Dalworthington Gardens police Sgt. David Henderson said Coleman also produced a badge but that a records check indicated that he hadn’t been a licensed officer since 2003.

Coleman, 45, posted bail Friday and was released from jail.

Dallas Morning News


----------



## P-funk (May 23, 2009)

oops.


patrick


----------



## Pirate! (May 23, 2009)

Maybe he forgot the last six years. Funny that he still caries the badge.


----------



## danzik17 (May 23, 2009)

The only thing that could have ended that funnier was if it ended up being mall security guard.


----------



## IronAddict (May 24, 2009)

Gotta give it to him for originality at least he didn't pull the, 'do you know who I am' card.


----------



## min0 lee (May 24, 2009)

I bet he has used it in the past and  got away with it.

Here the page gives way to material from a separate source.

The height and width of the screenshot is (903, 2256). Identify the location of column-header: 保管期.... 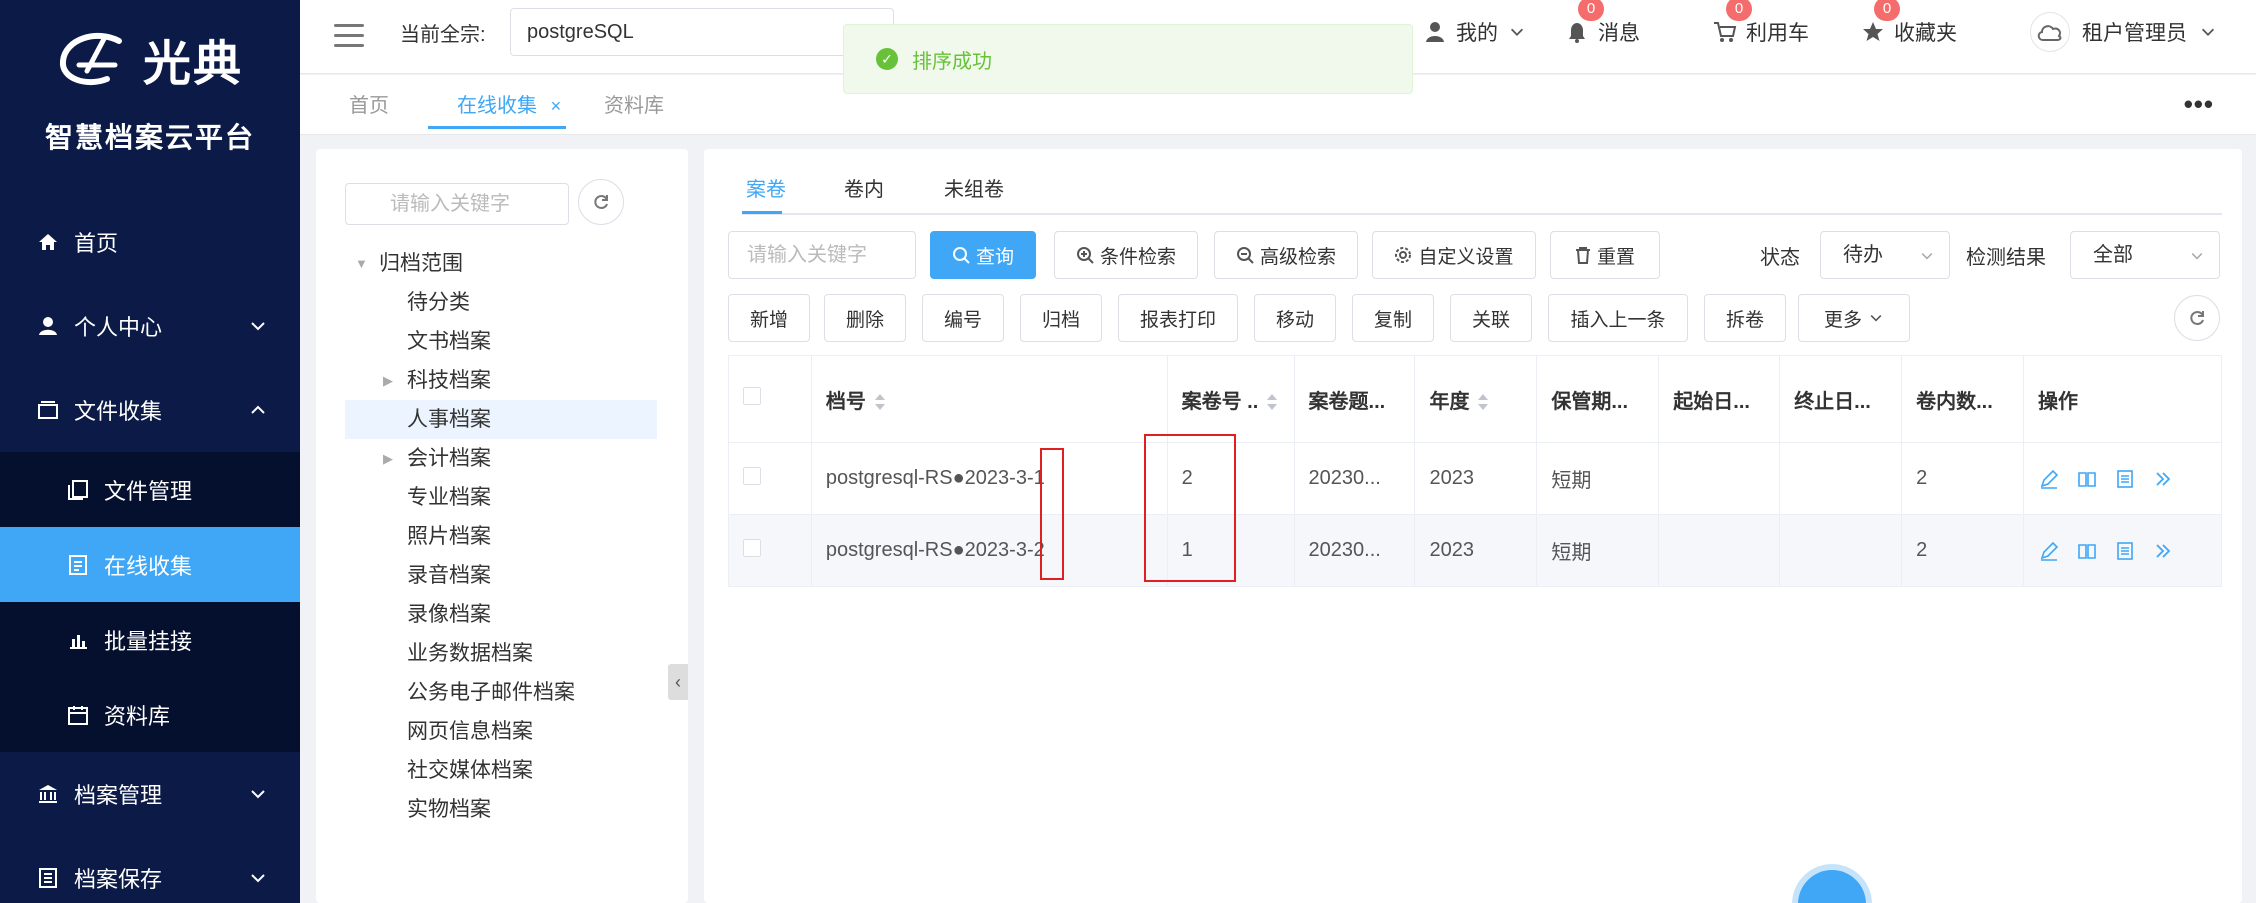
(1598, 399).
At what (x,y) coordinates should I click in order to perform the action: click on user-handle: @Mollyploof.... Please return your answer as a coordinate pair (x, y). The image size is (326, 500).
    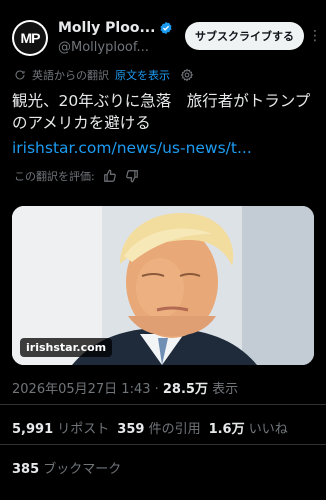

Some cops give you a break if you were on the job before.

He screwed up by lying.


----------



## Perdido (May 24, 2009)

Sounds like somebody had a boner for him. Not that he should be above the law but they should have just given him the ticket and said have a nice day...


----------



## Chubby (May 24, 2009)

He said he *was* a police officer, not he *is* a police officer. I think he was a police officer in the past.


----------



## plums_jp (May 25, 2009)

aint nothin but a peanut


----------



## Mudge (May 26, 2009)

chobby192 said:


> He said he *was* a police officer, not he *is* a police officer. I think he was a police officer in the past.



I have a feeling the reporter used sloppy english on that one, and that he probably said something like "I am a...." maybe he thought they wouldn't check, maybe he sucks at teh english, who knows.


----------



## Merkaba (May 26, 2009)

Ronnie Blart....Mall Cop!


----------



## ZECH (May 27, 2009)

What an idiot.


----------



## TrojanMan60563 (May 27, 2009)

He probably tried to say he was an Arlington police officer...mean WAS....not IS...I am sure its not the first time someone that has served the public tried to department drop to get out of a ticket. I know it worked for me when I was active duty in the Navy. Not that I am ignorant, but I do think the officer that arrested him might have been the bigger dummy.


----------



## min0 lee (May 27, 2009)

TrojanMan60563 said:


> I am sure its not the first time someone that has served the public tried to department drop to get out of a ticket.



If it's a minor infraction most cops will let it slide and I don't disagree.


----------